Exercise: Transcribe the entire listing faithfully; every line must match the original.

↓

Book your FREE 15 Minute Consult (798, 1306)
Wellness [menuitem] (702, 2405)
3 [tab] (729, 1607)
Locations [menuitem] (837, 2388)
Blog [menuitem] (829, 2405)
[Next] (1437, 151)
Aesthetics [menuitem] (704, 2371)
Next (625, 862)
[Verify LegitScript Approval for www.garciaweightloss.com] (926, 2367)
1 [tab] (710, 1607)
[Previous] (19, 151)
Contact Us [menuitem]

↑

Response area:
Book your FREE 15 Minute Consult (798, 1306)
Wellness [menuitem] (702, 2405)
3 [tab] (729, 1607)
Locations [menuitem] (837, 2388)
Blog [menuitem] (829, 2405)
[Next] (1437, 151)
Aesthetics [menuitem] (704, 2371)
Next (625, 862)
[Verify LegitScript Approval for www.garciaweightloss.com] (926, 2367)
1 [tab] (710, 1607)
[Previous] (19, 151)
Contact Us [menuitem]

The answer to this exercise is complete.